Behind his mask, with his finger on the trigger, the intruder made eye contact with Jeryln Bernal — and in the next second left her without a life partner.
This was how Bernal recalled the very moment her live-in partner Ignacio Gallero, a village watchman earlier suspended from his job after testing positive for drug use, was killed right in front of her at their house in Barangay Bagong Ilog, Pasig City, on Wednesday afternoon.
Witnesses interviewed by Inquirer said six men on motorcycles stopped outside Gallero’s residence on Flores Street, Intalan Compound, around 2:30 p.m. Four of them walked toward the house and two served as lookouts.

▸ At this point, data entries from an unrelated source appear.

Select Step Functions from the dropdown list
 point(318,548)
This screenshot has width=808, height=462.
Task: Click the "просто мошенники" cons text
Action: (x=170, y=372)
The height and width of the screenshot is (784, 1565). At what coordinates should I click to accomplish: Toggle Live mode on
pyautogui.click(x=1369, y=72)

As his cohorts moved in, one of the lookouts pointed his gun at people who were at a nearby store. Gallero at the time had just woken up to get ready for his nightshift and was texting near the doorway when the gunmen found him.

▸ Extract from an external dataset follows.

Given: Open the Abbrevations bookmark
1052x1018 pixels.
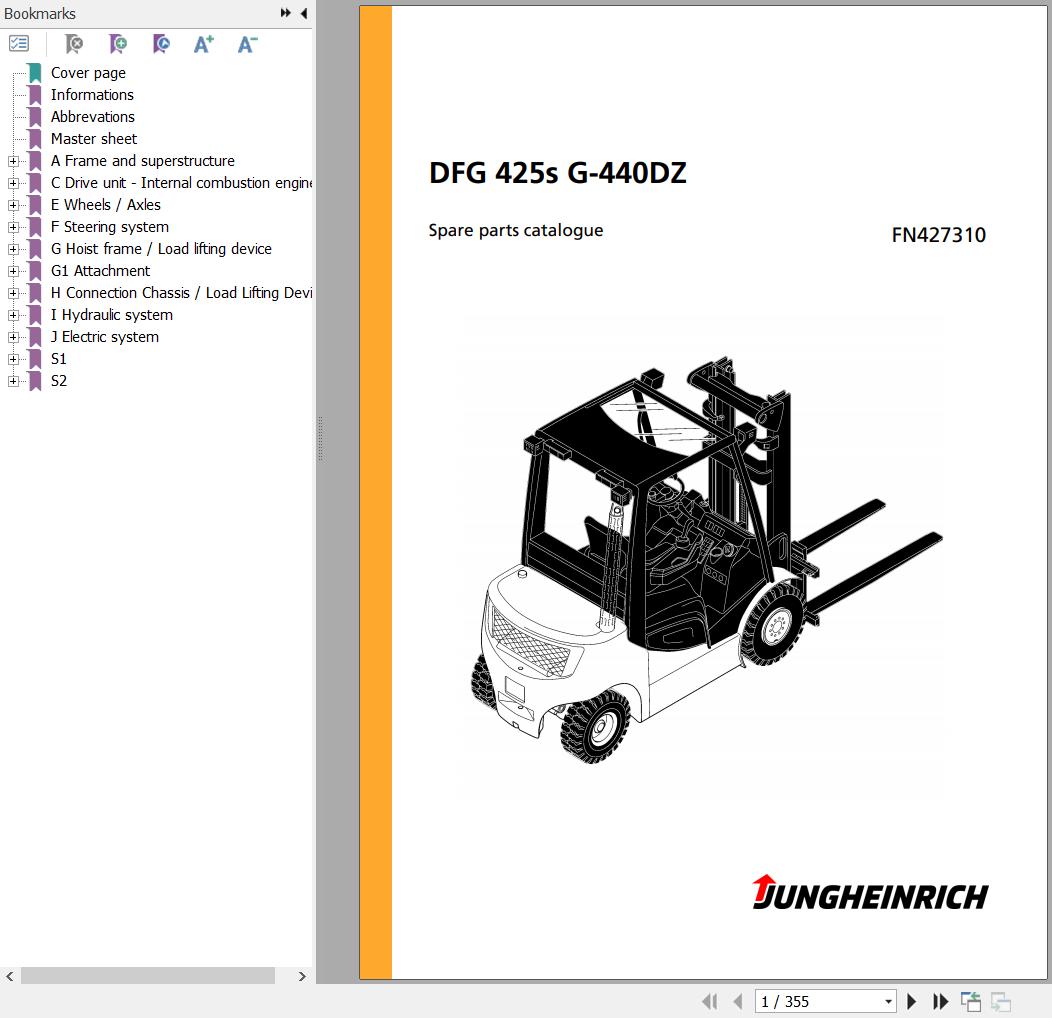Looking at the screenshot, I should coord(92,117).
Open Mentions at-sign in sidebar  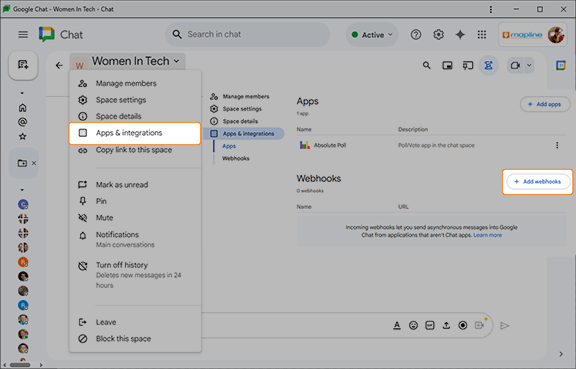[23, 122]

Bernal said she saw how one of the masked men pointed a pistol at Gallero. “Maawa na kayo! (Have mercy!),” she recalled telling the killer, who she said made eye contact with her before pulling the trigger. “They really wanted to kill him.”
“He was a good man who wanted to change his ways. He had dreams for our child and had plans for the christening,” Bernal said, referring to the upcoming baptism of their five-month-old daughter, who lay beside her as she wept. Gallero had two more children with another woman.

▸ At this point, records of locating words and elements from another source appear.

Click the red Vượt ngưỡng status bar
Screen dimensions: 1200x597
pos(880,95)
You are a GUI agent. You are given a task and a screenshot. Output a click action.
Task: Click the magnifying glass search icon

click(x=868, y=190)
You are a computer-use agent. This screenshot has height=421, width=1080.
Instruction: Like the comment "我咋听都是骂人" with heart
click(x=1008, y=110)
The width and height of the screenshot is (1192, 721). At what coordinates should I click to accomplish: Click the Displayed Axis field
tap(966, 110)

According to Barangay Bagong Ilog chair Jose Nilo Abrenio, Gallero had been serving as barangay employee for about two years and was suspended after testing positive for drug use in July last year.
He was reinstated after “he promised to change” but was still included in the barangay watch list as a user, Abrenio added.
“I saw his will and sincerity to change. He attended our activities (for drug users) in the gym last Tuesday and participated in our programs. And he was reinstated.”
“We do not know who is doing this, but this is not good, especially if people (being killed) had already changed or had the real desire to change,” Abrenio said.
“My father was defenseless. And he was really changing,” said JM, the victim’s only son.
The orphaned JM said he once agreed with President Duterte’s antidrug campaign. “But the problem is the people behind Duterte. The only people affected by this program are the poor.”
The village secretary, Lilian Bantog, said the barangay government would shoulder Gallero’s funeral to spare his family from further expenses.